Bayreuth

Nein, Richard Wagner und ich werden wohl auch in Zukunft keine Freunde werden. Das war mir bewusst, daher wollte ich Bayreuth aus einer neuen Perspektive erkunden – als ein Bürger des 18. Jahrhunderts, als die rebellische Markgräfin Wilhelmine für kulturellen Aufschwung sorgte.

Im Markgräflichen Opernhaus

Zuerst besuchten wir das Markgräfliche Opernhaus, das auf Anweisung der Markgräfin Wilhelmine im Jahr 1748 erbaut wurde. Es zählt zu den ältesten und am besten erhaltenen barocken Opernhäusern mit einer weitgehend originalen Holzkonstruktion. Dieses herausragende Beispiel für die Theaterarchitektur des 18. Jahrhunderts wurde 2012 von den Vereinten Nationen zum Weltkulturerbe erklärt.
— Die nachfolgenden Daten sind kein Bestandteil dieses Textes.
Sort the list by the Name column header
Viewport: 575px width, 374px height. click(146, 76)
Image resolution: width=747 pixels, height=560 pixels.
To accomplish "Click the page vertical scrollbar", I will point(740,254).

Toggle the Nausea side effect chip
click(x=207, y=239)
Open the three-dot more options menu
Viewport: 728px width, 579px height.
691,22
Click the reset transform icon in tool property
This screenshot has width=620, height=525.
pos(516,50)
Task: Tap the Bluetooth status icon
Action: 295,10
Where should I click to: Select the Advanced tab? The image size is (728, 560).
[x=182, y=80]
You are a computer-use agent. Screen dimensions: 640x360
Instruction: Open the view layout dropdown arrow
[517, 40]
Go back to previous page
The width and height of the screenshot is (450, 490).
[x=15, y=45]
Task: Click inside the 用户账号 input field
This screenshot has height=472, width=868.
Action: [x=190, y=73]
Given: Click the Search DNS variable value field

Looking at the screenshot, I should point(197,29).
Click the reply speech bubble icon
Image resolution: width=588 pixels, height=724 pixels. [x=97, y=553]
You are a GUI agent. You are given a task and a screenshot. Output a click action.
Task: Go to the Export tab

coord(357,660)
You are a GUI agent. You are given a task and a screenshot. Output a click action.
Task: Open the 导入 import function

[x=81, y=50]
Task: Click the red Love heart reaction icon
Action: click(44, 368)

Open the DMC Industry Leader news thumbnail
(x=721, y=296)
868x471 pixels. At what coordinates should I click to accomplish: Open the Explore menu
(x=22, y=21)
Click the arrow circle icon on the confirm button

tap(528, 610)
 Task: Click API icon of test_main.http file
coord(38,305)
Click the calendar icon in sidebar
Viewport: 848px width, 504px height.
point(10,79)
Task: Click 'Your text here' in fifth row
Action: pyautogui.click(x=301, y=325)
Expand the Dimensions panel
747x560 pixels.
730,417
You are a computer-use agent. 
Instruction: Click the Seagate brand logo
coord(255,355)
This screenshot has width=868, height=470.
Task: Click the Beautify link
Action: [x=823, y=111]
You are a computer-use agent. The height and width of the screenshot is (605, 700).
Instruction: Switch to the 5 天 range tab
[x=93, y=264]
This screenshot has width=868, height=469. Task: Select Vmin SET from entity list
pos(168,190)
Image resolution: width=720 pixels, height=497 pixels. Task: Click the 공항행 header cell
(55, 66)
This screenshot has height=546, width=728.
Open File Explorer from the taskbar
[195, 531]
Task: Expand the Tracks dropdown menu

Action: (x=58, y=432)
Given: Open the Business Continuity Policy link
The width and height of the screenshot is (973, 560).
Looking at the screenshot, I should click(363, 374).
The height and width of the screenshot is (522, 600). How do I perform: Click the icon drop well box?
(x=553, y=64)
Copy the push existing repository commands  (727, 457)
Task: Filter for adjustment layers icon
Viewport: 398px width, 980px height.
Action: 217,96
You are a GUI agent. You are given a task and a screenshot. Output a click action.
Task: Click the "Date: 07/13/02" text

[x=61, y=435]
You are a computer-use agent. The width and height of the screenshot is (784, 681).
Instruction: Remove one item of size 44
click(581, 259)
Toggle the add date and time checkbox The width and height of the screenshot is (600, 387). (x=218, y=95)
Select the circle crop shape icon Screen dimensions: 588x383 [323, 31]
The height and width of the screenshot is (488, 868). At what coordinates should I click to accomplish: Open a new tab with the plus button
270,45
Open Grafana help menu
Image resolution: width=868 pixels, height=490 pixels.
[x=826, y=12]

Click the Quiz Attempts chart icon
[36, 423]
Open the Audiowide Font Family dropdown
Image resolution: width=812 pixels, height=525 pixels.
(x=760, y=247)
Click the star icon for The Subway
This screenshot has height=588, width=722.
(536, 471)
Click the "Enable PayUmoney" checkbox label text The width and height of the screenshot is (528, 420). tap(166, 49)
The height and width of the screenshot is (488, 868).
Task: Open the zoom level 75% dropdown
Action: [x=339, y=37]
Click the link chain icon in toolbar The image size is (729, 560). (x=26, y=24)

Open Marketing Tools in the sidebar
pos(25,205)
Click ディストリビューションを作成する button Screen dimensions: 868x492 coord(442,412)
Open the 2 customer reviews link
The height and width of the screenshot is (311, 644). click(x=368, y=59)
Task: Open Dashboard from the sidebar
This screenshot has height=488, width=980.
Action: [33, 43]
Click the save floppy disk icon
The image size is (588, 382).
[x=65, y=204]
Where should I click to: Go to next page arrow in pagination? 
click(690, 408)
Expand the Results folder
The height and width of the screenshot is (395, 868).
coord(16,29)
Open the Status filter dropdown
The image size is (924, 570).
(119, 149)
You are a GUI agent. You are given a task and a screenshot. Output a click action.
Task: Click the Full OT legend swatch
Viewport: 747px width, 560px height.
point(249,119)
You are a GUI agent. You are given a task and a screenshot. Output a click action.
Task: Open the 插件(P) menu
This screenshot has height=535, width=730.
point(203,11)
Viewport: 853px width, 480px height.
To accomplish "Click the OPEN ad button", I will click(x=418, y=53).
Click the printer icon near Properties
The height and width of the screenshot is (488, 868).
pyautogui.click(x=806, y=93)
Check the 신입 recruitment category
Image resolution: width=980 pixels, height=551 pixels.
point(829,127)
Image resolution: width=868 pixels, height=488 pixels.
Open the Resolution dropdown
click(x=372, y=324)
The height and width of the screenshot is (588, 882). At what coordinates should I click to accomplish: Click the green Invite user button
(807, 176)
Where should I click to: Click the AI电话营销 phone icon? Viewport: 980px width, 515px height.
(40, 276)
Anschließend besuchte ich die benachbarte Synagoge und stand vor verschlossenen, schmucklosen Sicherheitstüren. Es beschämte mich, dass eine Glaubensgemeinschaft in unserem Land sich heute noch so stark abschotten muss. Die Synagoge ist ein Zeugnis für die lange und oft schwierige Geschichte der jüdischen Gemeinschaft in Bayreuth, von ihrer Blüte im 18. Jahrhundert über die Zerstörung im Nationalsozialismus bis zur Wiederbelebung in der modernen Zeit.

Die Synagoge in Bayreuth

Danach ging es zum neuen Schloss mit seinem Hofgarten. Auch dieses Rokoko-Bauwerk entstand auf Anweisung der Markgräfin Wilhelmine zwischen 1753 und 1758, nachdem das alte Schloss durch einen Stadtbrand zerstört wurde. Wilhelmines Tod im Oktober 1758 und die Ehe ihres Gatten Markgraf Friedrich von Brandenburg-Bayreuth im folgenden Jahr mit Sophie Caroline Marie von Braunschweig-Wolfenbüttel, in der Hoffnung auf einen männlichen Thronfolger, sind Teil der Geschichte.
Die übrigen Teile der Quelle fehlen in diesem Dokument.